Intestinal T Cells in CD8α Knockout Mice and T Cell Receptor Transgenic Mice

Abstract

T cells distributed at the epithelium of the intestines are called intraepithelial lymphocytes (IEL). IEL are heterogenous populations comprising of αβ and γδ T cells. The majority of IEL express CD8 mainly as homodimers of the a subunit (CD8αα), whereas T cells in other peripheral lymphoid organs express CD8 as heterodimers of the α and β subunits (CD8αβ) (reviewed in Ref. 3). Autoreactive T cells have been reported to be present in IEL population⁴ and therefore IEL are suggested to mature through an extra- thymic pathway.
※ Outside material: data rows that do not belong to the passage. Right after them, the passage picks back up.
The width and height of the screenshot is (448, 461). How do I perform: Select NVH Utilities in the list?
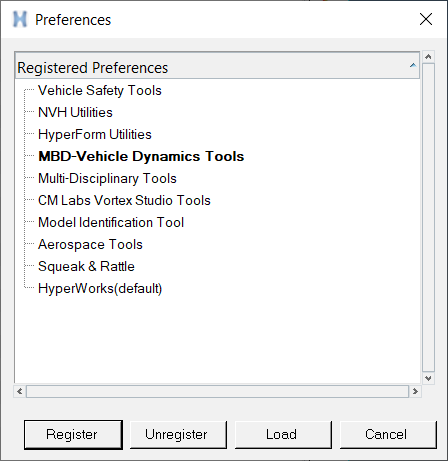tap(75, 112)
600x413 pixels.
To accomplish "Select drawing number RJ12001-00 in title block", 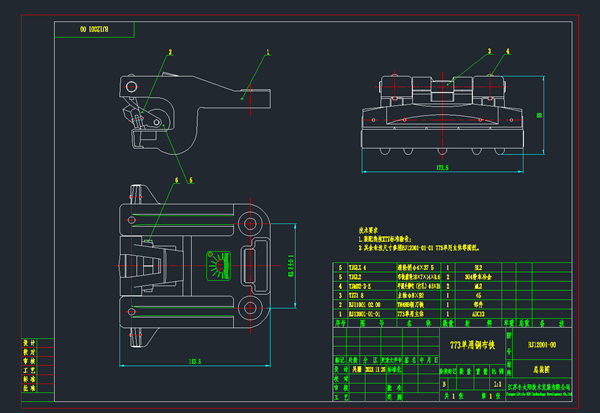I will [542, 345].
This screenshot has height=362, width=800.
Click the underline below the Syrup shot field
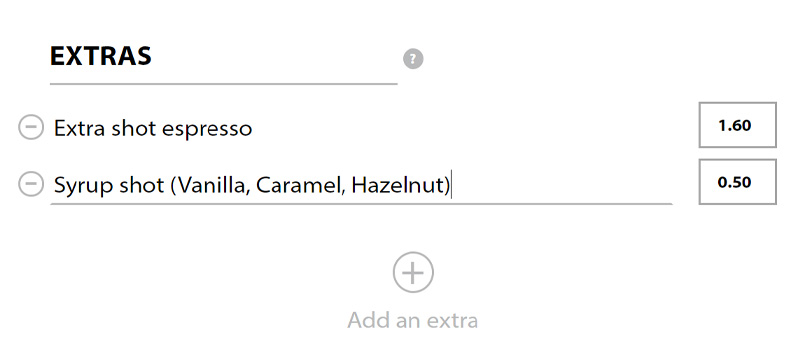pyautogui.click(x=361, y=203)
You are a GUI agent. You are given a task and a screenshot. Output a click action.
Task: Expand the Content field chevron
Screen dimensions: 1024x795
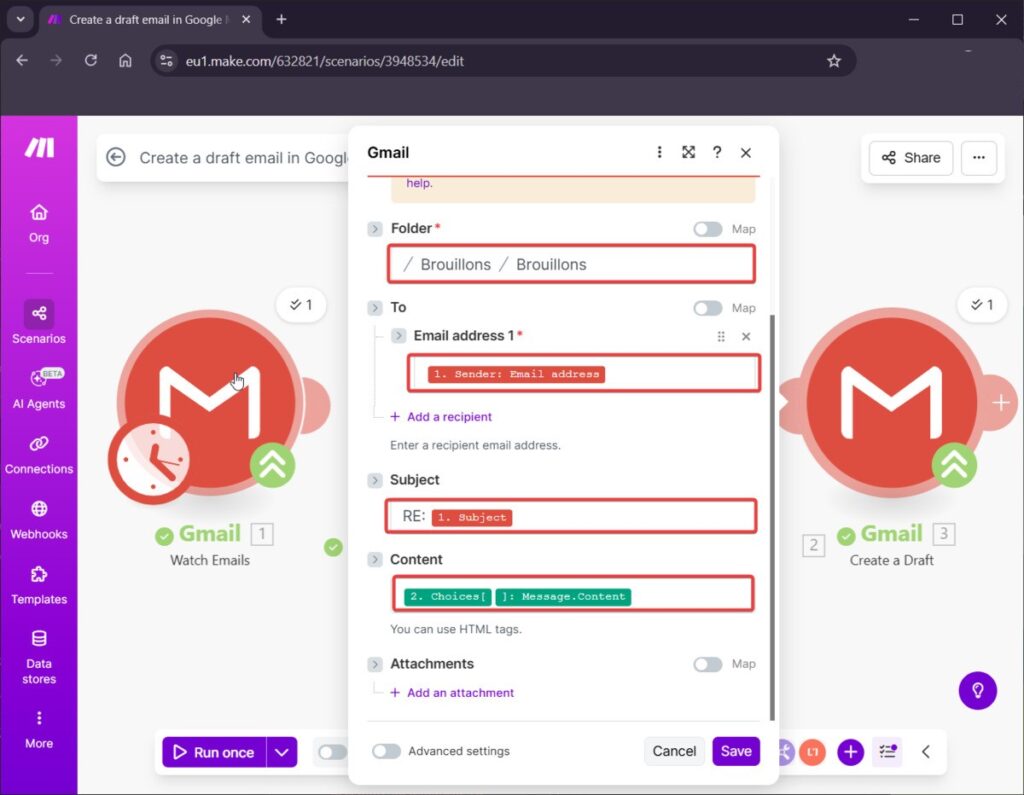tap(375, 560)
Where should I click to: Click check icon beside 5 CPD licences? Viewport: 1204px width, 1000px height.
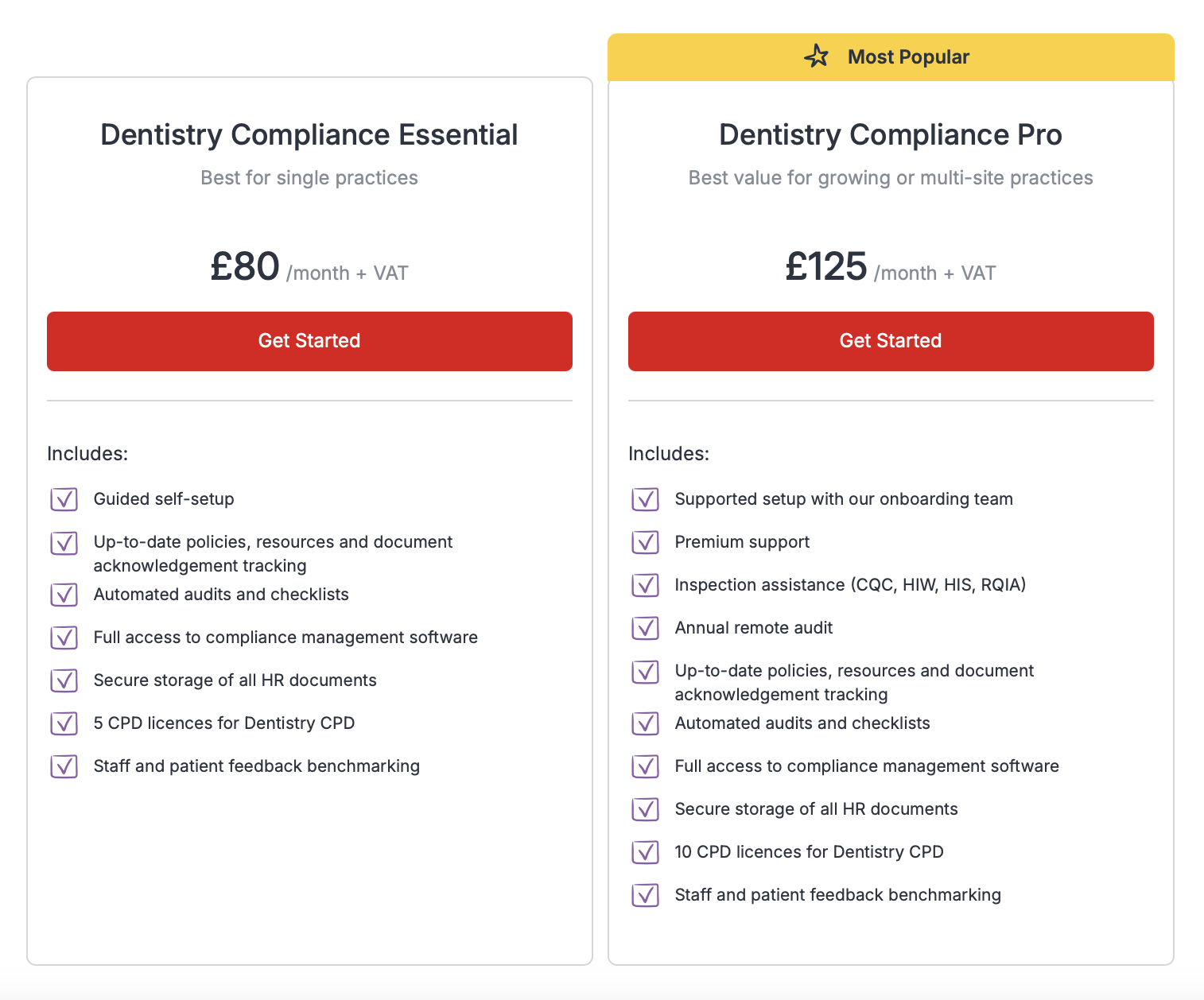(x=64, y=723)
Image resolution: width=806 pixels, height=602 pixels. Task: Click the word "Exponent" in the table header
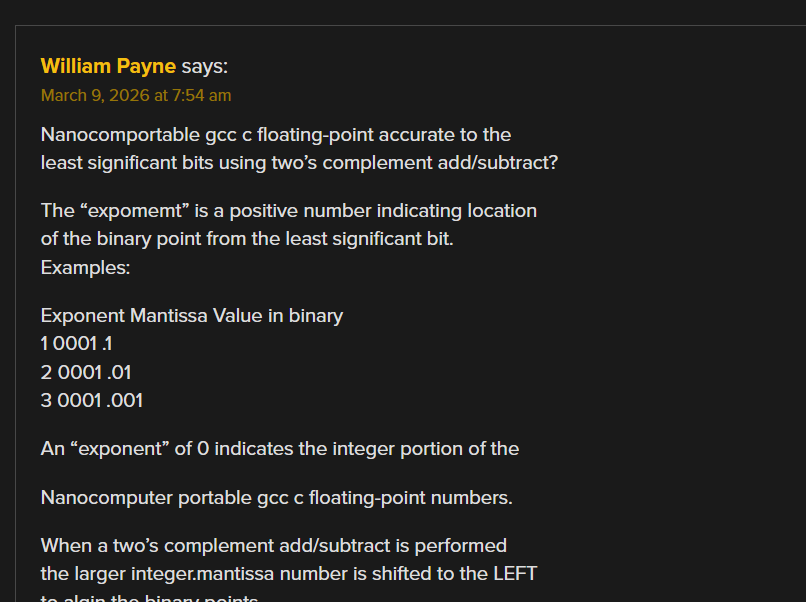click(x=83, y=316)
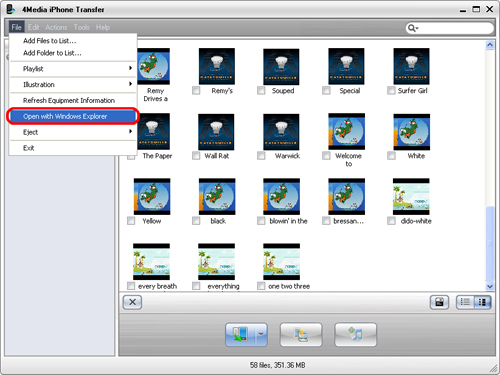The width and height of the screenshot is (500, 375).
Task: Tick the Wall Rat checkbox
Action: click(x=196, y=156)
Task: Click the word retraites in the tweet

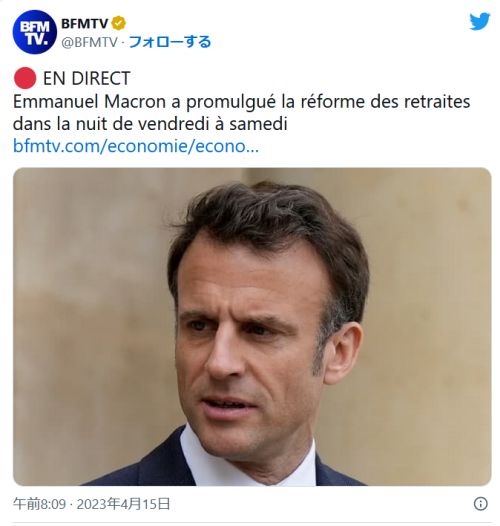Action: tap(437, 102)
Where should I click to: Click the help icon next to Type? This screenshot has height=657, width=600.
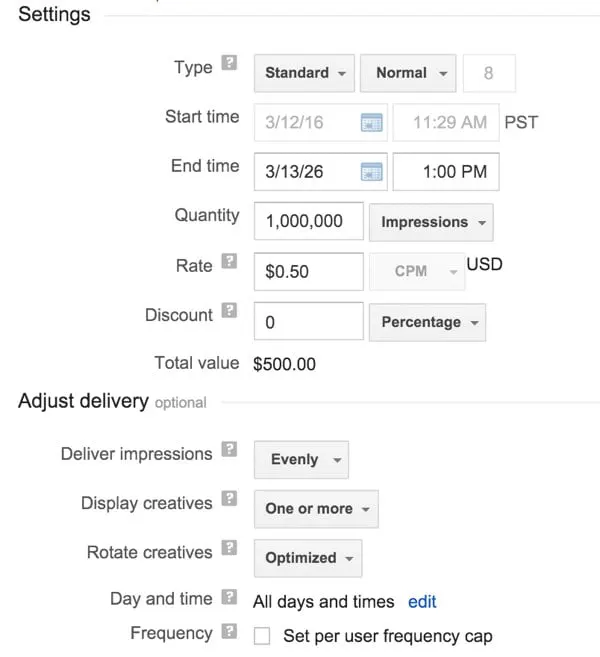click(x=230, y=65)
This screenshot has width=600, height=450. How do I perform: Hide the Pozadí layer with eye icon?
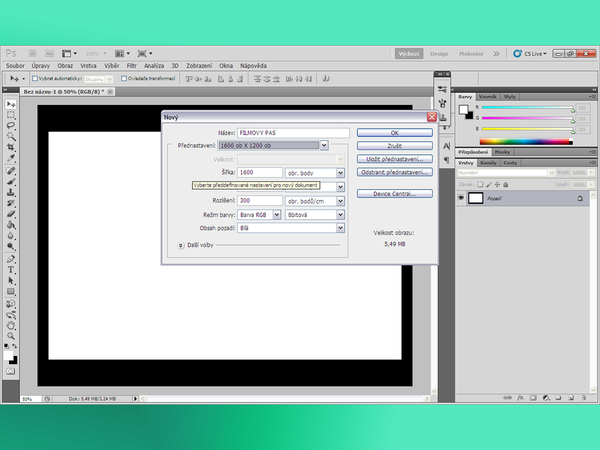tap(461, 198)
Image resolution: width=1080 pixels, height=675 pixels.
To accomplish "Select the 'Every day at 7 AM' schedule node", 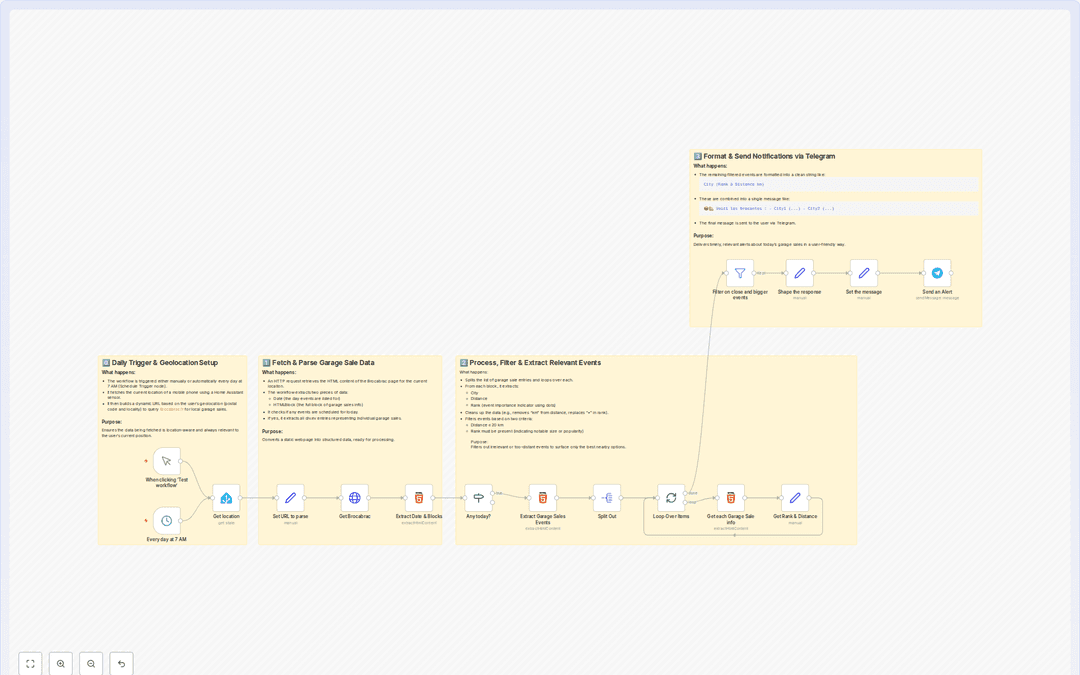I will click(167, 520).
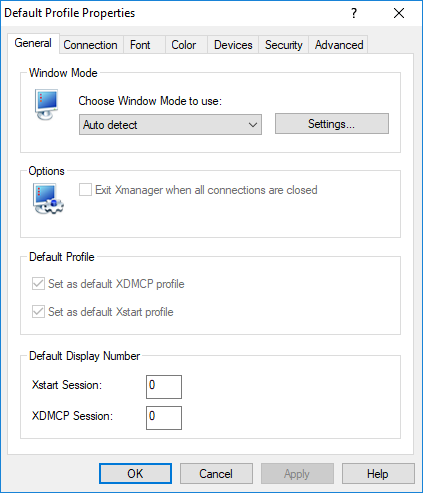Open the Color tab

[184, 45]
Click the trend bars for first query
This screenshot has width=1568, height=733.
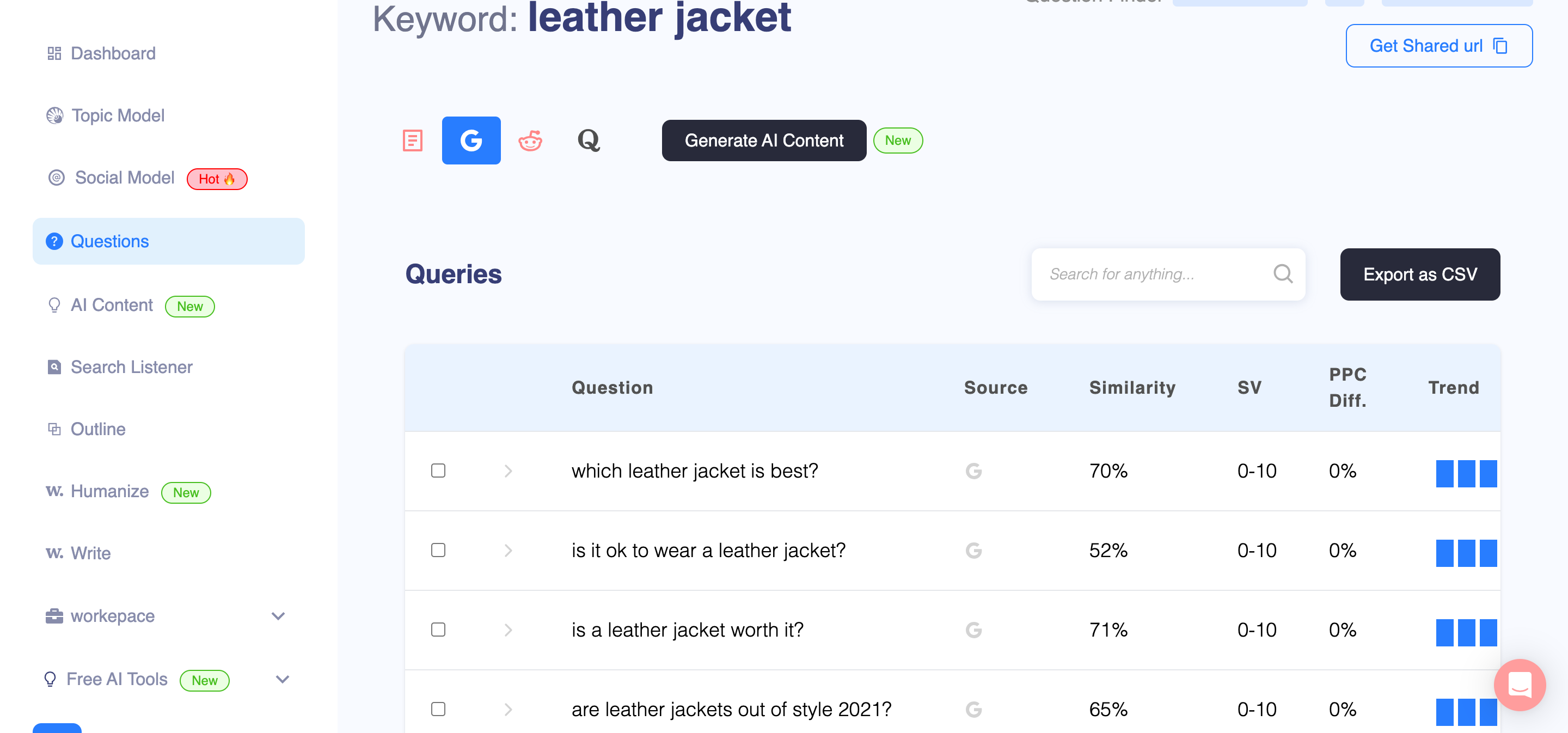pos(1466,473)

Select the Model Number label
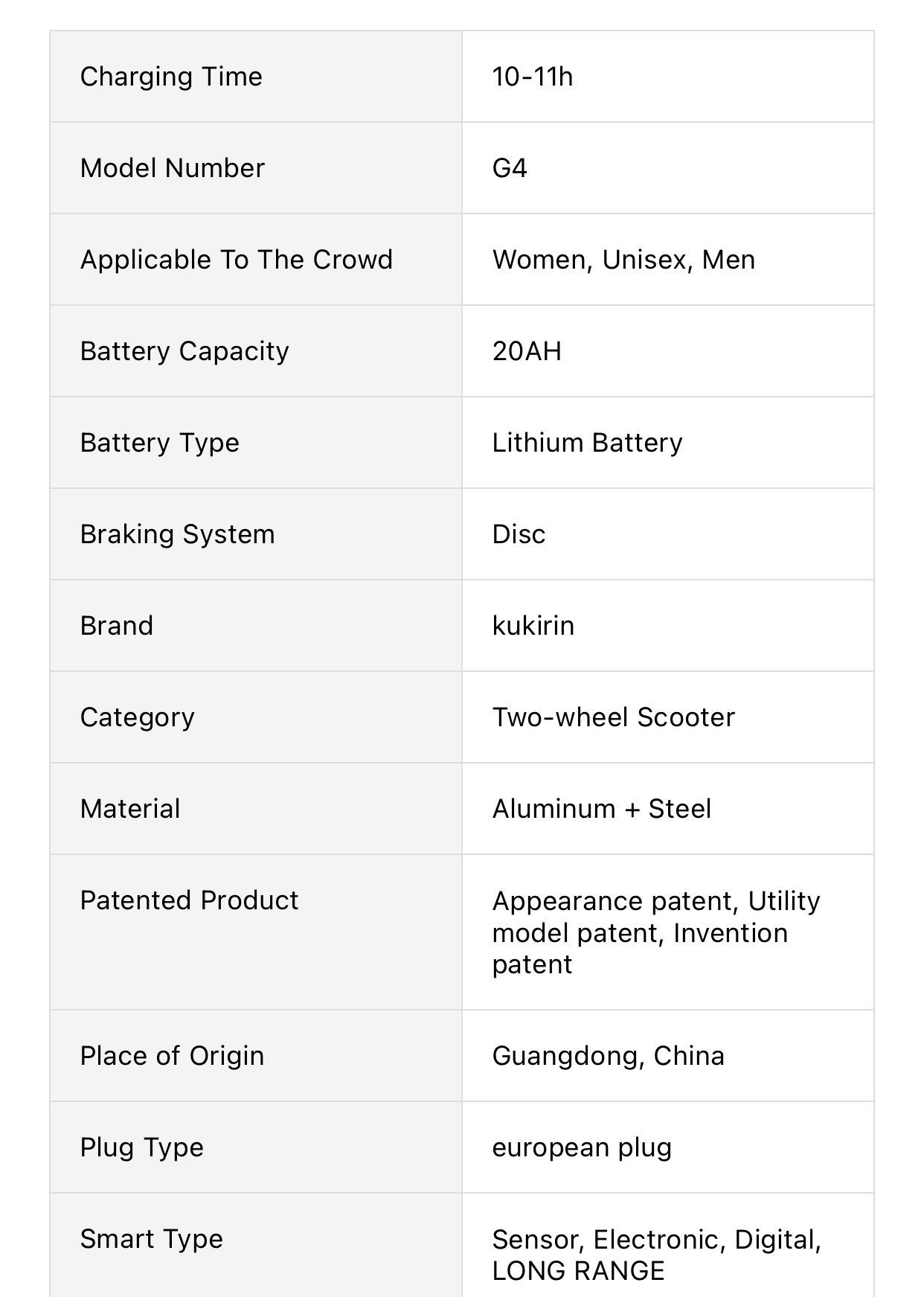coord(172,168)
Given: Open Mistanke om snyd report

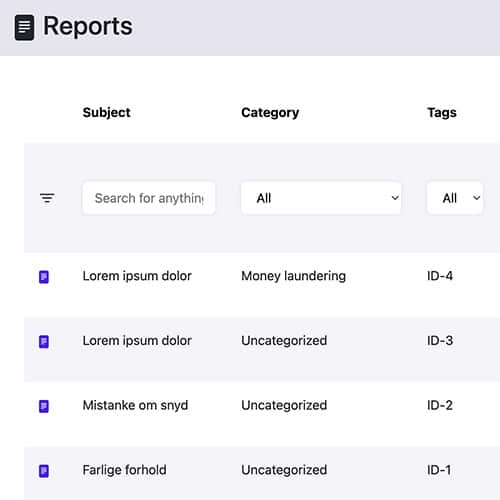Looking at the screenshot, I should click(x=135, y=405).
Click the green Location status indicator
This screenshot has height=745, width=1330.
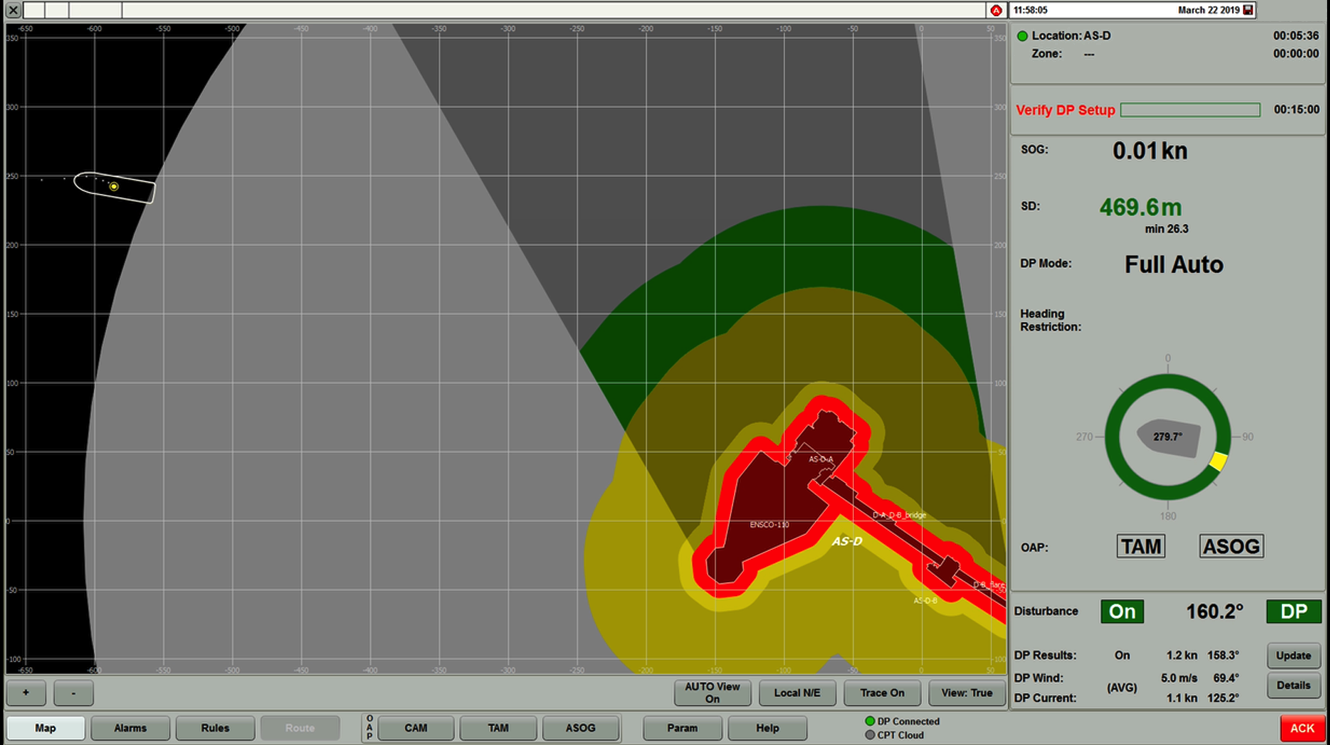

In the CD8α knockout mice, the CD8 co-receptor was shown to be required for thymic ontogeny of cytotoxic T cells but not helper T cells.¹ In the H-Y transgenic mice, CD8+ T cells with the male H-Y antigen specific T cell receptor are thymically deleted in the male but selected in the female mice.² In this report, the criteria for the ontogeny and function of IEL were studied in the CD8α knockout mice and in the H-Y T cell receptor transgenic mice. In these transgenic and knockout models, the antigen specificity of IEL can be defined by the H-Y specific T cell receptor and the defects observed for IEL in CD8α knockout mice would be a reflection of the indispensable role of CD8α in the ontogeny and function of IEL.